> [Text and element pointing records]
————————
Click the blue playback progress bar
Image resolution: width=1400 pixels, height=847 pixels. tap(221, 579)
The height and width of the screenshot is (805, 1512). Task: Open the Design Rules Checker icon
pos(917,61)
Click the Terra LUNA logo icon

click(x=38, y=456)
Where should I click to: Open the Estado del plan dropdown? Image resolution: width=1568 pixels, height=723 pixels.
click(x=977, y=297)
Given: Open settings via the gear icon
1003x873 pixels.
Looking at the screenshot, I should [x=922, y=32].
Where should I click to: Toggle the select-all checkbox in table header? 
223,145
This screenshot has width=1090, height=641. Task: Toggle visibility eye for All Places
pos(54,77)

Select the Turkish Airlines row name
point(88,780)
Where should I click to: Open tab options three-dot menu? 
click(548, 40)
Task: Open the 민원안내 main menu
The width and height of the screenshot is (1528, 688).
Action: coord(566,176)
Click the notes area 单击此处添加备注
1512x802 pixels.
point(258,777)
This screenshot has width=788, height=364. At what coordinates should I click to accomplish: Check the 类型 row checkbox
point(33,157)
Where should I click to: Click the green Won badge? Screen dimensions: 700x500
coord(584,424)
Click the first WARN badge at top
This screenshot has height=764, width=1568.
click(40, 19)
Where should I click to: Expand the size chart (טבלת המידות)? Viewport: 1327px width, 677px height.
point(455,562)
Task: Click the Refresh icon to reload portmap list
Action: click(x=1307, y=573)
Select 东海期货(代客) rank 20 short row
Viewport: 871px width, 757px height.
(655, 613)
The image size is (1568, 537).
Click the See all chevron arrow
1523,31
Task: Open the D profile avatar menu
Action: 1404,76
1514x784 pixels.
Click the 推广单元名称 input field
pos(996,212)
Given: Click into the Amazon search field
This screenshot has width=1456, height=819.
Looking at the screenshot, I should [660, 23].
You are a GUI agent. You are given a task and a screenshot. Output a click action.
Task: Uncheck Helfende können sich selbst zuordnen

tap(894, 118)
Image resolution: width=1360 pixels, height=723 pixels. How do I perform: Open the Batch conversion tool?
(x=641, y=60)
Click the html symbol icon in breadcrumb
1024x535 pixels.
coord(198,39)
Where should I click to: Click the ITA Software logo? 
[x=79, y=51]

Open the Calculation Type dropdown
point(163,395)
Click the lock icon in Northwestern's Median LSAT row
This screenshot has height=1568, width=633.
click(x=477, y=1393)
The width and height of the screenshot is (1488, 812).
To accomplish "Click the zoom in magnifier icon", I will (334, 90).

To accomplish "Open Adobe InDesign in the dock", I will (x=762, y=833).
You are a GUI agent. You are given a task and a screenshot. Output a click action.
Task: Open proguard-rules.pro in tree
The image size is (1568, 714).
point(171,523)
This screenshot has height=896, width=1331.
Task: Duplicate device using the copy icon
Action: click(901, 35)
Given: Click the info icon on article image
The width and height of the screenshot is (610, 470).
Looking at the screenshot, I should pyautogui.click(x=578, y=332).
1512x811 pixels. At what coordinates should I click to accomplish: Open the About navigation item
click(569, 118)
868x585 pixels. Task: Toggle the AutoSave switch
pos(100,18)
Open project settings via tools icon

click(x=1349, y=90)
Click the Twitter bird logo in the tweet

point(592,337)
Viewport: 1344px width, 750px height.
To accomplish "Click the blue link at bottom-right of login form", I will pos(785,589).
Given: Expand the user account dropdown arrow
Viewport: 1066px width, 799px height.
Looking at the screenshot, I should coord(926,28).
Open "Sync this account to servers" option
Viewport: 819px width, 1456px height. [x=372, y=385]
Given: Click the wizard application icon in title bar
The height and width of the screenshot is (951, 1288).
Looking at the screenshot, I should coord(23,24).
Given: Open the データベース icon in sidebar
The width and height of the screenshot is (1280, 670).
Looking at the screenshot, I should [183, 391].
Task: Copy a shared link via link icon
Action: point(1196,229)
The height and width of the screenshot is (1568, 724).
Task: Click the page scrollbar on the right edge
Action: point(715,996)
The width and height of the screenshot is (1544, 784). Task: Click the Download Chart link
————————
> [Stated goal] Convert the data above into a Markdown table with two columns, No. and Line, giving each nonblank line its own numbered row.

> [Exercise solution]
| No. | Line |
|---|---|
| 1 | Click the blue playback progress bar |
| 2 | Image resolution: width=1400 pixels, height=847 pixels. tap(221, 579) |
| 3 | The height and width of the screenshot is (805, 1512). Task: Open the Design Rules Checker icon |
| 4 | pos(917,61) |
| 5 | Click the Terra LUNA logo icon |
| 6 | click(x=38, y=456) |
| 7 | Where should I click to: Open the Estado del plan dropdown? Image resolution: width=1568 pixels, height=723 pixels. |
| 8 | click(x=977, y=297) |
| 9 | Given: Open settings via the gear icon |
| 10 | 1003x873 pixels. |
| 11 | Looking at the screenshot, I should [x=922, y=32]. |
| 12 | Where should I click to: Toggle the select-all checkbox in table header?  |
| 13 | 223,145 |
| 14 | This screenshot has width=1090, height=641. Task: Toggle visibility eye for All Places |
| 15 | pos(54,77) |
| 16 | Select the Turkish Airlines row name |
| 17 | point(88,780) |
| 18 | Where should I click to: Open tab options three-dot menu?  |
| 19 | click(548, 40) |
| 20 | Task: Open the 민원안내 main menu |
| 21 | The width and height of the screenshot is (1528, 688). |
| 22 | Action: coord(566,176) |
| 23 | Click the notes area 单击此处添加备注 |
| 24 | 1512x802 pixels. |
| 25 | point(258,777) |
| 26 | This screenshot has width=788, height=364. At what coordinates should I click to accomplish: Check the 类型 row checkbox |
| 27 | point(33,157) |
| 28 | Where should I click to: Click the green Won badge? Screen dimensions: 700x500 |
| 29 | coord(584,424) |
| 30 | Click the first WARN badge at top |
| 31 | This screenshot has height=764, width=1568. |
| 32 | click(40, 19) |
| 33 | Where should I click to: Expand the size chart (טבלת המידות)? Viewport: 1327px width, 677px height. |
| 34 | point(455,562) |
| 35 | Task: Click the Refresh icon to reload portmap list |
| 36 | Action: click(x=1307, y=573) |
| 37 | Select 东海期货(代客) rank 20 short row |
| 38 | Viewport: 871px width, 757px height. |
| 39 | (655, 613) |
| 40 | The image size is (1568, 537). |
| 41 | Click the See all chevron arrow |
| 42 | 1523,31 |
| 43 | Task: Open the D profile avatar menu |
| 44 | Action: 1404,76 |
| 45 | 1514x784 pixels. |
| 46 | Click the 推广单元名称 input field |
| 47 | pos(996,212) |
| 48 | Given: Click into the Amazon search field |
| 49 | This screenshot has width=1456, height=819. |
| 50 | Looking at the screenshot, I should [660, 23]. |
| 51 | You are a GUI agent. You are given a task and a screenshot. Output a click action. |
| 52 | Task: Uncheck Helfende können sich selbst zuordnen |
| 53 | tap(894, 118) |
| 54 | Image resolution: width=1360 pixels, height=723 pixels. How do I perform: Open the Batch conversion tool? |
| 55 | (x=641, y=60) |
| 56 | Click the html symbol icon in breadcrumb |
| 57 | 1024x535 pixels. |
| 58 | coord(198,39) |
| 59 | Where should I click to: Click the ITA Software logo?  |
| 60 | [x=79, y=51] |
| 61 | Open the Calculation Type dropdown |
| 62 | point(163,395) |
| 63 | Click the lock icon in Northwestern's Median LSAT row |
| 64 | This screenshot has height=1568, width=633. |
| 65 | click(x=477, y=1393) |
| 66 | The width and height of the screenshot is (1488, 812). |
| 67 | To accomplish "Click the zoom in magnifier icon", I will (334, 90). |
| 68 | To accomplish "Open Adobe InDesign in the dock", I will (x=762, y=833). |
| 69 | You are a GUI agent. You are given a task and a screenshot. Output a click action. |
| 70 | Task: Open proguard-rules.pro in tree |
| 71 | The image size is (1568, 714). |
| 72 | point(171,523) |
| 73 | This screenshot has height=896, width=1331. |
| 74 | Task: Duplicate device using the copy icon |
| 75 | Action: click(901, 35) |
| 76 | Given: Click the info icon on article image |
| 77 | The width and height of the screenshot is (610, 470). |
| 78 | Looking at the screenshot, I should pyautogui.click(x=578, y=332). |
| 79 | 1512x811 pixels. At what coordinates should I click to accomplish: Open the About navigation item |
| 80 | click(569, 118) |
| 81 | 868x585 pixels. Task: Toggle the AutoSave switch |
| 82 | pos(100,18) |
| 83 | Open project settings via tools icon |
| 84 | click(x=1349, y=90) |
| 85 | Click the Twitter bird logo in the tweet |
| 86 | point(592,337) |
| 87 | Viewport: 1344px width, 750px height. |
| 88 | To accomplish "Click the blue link at bottom-right of login form", I will pos(785,589). |
| 89 | Given: Expand the user account dropdown arrow |
| 90 | Viewport: 1066px width, 799px height. |
| 91 | Looking at the screenshot, I should coord(926,28). |
| 92 | Open "Sync this account to servers" option |
| 93 | Viewport: 819px width, 1456px height. [x=372, y=385] |
| 94 | Given: Click the wizard application icon in title bar |
| 95 | The height and width of the screenshot is (951, 1288). |
| 96 | Looking at the screenshot, I should coord(23,24). |
| 97 | Given: Open the データベース icon in sidebar |
| 98 | The width and height of the screenshot is (1280, 670). |
| 99 | Looking at the screenshot, I should [183, 391]. |
| 100 | Task: Copy a shared link via link icon |
| 101 | Action: point(1196,229) |
| 102 | The height and width of the screenshot is (1568, 724). |
| 103 | Task: Click the page scrollbar on the right edge |
| 104 | Action: point(715,996) |
| 105 | The width and height of the screenshot is (1544, 784). Task: Click the Download Chart link |